Говоря о тех привезенных в первых эшелонах, кому удалось получить функционерские должности, доктор Манци Швалбова пишет: «Это нередко были девушки, чьи семьи полностью погибли, и некоторые из них в самый трудный период лагерной жизни потеряли голову, не устояв перед соблазном. Некоторые действительно находили удовольствие в том, чтобы вершить данную им власть. Но к счастью, таких было немного». Она тут же добавляет, что «в любой лагерной сфере всегда находились женщины, готовые без колебаний рисковать жизнью ради спасения других».

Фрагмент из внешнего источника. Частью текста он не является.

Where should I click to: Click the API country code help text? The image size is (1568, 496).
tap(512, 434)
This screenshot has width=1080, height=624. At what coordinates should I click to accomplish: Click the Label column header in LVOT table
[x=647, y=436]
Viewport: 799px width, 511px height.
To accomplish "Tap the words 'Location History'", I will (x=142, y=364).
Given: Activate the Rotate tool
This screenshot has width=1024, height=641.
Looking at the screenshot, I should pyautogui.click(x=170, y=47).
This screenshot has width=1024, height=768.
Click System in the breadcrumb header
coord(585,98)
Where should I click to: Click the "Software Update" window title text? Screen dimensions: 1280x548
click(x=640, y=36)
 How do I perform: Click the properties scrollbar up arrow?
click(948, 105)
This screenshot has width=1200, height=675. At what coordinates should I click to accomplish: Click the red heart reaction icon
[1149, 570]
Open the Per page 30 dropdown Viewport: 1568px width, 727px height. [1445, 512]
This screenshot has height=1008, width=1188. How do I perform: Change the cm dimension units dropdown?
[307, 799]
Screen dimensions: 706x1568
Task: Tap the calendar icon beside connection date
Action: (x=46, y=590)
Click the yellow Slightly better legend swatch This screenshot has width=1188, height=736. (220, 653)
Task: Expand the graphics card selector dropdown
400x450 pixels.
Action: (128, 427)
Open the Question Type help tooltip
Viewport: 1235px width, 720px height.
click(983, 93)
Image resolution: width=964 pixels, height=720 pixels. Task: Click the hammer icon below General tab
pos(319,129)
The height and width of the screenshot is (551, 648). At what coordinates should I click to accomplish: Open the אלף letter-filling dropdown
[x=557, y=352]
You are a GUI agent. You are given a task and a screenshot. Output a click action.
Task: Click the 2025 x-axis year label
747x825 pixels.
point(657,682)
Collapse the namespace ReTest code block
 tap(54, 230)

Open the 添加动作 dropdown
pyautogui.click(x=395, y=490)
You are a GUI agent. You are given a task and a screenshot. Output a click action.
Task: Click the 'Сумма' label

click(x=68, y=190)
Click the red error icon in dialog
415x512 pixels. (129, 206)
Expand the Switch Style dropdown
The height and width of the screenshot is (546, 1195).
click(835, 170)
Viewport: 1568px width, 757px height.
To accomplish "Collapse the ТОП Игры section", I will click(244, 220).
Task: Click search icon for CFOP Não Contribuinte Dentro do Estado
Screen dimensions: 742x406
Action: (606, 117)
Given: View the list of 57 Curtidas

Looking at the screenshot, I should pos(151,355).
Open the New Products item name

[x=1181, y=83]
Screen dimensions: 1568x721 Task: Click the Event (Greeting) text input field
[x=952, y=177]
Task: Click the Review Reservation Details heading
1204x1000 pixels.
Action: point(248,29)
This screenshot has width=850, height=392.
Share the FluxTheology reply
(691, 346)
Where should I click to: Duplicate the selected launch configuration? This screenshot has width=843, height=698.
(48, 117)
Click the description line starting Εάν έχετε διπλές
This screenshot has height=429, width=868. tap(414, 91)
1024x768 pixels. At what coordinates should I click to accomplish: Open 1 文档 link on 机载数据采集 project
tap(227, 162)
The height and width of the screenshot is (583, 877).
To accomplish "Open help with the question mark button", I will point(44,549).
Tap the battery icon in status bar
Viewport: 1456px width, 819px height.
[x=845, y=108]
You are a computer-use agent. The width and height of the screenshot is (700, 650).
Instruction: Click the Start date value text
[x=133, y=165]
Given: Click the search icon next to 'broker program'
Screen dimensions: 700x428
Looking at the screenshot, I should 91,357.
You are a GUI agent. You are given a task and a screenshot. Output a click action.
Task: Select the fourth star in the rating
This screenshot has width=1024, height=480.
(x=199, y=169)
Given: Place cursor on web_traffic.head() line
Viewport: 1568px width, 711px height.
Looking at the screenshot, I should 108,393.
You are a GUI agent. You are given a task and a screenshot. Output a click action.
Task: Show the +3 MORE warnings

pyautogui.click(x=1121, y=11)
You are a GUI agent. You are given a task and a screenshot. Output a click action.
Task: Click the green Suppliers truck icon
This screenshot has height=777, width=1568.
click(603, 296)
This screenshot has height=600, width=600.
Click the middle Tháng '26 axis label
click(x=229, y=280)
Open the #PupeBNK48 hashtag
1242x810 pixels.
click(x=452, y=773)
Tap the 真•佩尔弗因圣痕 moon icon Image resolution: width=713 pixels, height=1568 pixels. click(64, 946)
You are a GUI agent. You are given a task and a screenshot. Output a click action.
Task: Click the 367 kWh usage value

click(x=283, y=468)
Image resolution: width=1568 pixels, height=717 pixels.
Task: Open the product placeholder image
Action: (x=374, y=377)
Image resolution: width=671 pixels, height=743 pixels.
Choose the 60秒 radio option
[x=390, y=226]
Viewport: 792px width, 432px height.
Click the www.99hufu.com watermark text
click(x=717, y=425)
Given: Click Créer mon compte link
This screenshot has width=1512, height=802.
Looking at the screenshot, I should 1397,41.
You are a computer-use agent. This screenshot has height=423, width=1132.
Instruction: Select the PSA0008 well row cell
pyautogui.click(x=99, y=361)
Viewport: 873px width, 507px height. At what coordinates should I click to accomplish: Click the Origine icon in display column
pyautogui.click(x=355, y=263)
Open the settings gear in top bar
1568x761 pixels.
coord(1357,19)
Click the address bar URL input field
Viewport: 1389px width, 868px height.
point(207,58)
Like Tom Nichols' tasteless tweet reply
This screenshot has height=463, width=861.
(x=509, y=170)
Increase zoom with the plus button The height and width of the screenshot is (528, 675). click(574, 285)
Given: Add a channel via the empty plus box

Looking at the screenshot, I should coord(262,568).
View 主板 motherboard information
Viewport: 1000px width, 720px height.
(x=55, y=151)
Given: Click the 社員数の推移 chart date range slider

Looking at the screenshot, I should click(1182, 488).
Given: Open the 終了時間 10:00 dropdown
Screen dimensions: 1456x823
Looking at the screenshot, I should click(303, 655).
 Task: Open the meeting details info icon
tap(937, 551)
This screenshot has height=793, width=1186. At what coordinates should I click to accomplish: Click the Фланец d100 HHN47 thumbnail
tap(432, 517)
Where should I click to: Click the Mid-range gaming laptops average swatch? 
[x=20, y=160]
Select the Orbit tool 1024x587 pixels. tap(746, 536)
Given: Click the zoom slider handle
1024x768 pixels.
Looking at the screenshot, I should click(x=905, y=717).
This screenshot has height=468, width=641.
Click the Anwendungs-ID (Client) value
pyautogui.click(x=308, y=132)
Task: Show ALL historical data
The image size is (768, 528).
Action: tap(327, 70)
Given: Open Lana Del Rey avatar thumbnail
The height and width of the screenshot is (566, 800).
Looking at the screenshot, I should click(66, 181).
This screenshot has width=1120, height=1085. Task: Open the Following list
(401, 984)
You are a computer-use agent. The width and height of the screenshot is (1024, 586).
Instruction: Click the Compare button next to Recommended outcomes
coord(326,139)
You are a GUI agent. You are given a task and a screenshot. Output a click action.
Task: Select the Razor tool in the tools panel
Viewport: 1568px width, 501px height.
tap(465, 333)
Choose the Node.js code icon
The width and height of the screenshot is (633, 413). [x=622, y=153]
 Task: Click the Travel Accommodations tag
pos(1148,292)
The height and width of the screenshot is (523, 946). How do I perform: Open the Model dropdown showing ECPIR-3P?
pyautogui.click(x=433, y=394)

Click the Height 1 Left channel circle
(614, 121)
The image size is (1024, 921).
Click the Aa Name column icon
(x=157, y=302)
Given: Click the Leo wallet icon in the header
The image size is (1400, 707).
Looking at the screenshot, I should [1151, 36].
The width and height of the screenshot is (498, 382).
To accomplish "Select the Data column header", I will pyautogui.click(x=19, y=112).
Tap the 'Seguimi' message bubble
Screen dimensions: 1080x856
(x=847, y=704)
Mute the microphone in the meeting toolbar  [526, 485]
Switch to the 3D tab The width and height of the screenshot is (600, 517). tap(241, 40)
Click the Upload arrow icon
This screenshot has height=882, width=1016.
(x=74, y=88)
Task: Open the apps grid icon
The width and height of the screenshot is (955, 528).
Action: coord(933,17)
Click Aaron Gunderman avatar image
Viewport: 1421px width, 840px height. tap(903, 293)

Сама доктор Манци Швалбова – одна из них. У евреев-медиков был жизненно важный доступ к лекарствам и к дополнительной еде – иначе как они смогли бы помочь заключенным остаться в живых? Летом бушевала малярия, и требовался хинин. Больные тифом нуждались в покое и в восполнении потери жидкости; лимонная вода – лучшее, чем узник мог разжиться. Появилась подпольная сеть с участием функционерок, которые с риском для жизни добывали для госпиталя лекарства и еду. Одной из самых важных в этом отношении бригад была та, что работала на «сортировке посылок, приходивших в адрес уже погибших женщин». Работницы тайком выносили оттуда «невостребованные» медикаменты и продукты, передавая их врачам для больных.

Блоковые старосты тоже имели возможность доставать лекарства для своих девушек. Разумеется, не бесплатно: то есть если девушке требовалось что-нибудь элементарное, скажем дезинфицирующая мазь для пореза, она оставалась голодной. Ничего просто так не давалось.

Больше всего страданий выпадало на долю тех, кто не мог продвинуться вверх по лестнице к спасительным должностям и тяжко трудился без крыши над головой – сносил дома, прокладывал дороги, копал глину для кирпичей или делал эти самые кирпичи. Лея с Эдитой продолжали работать в одной из худших бригад: они чистили болота и сточные канавы, стоя по колено в воде. С наступлением осенних холодов и у Эдиты стало болеть колено, и боль не унималась.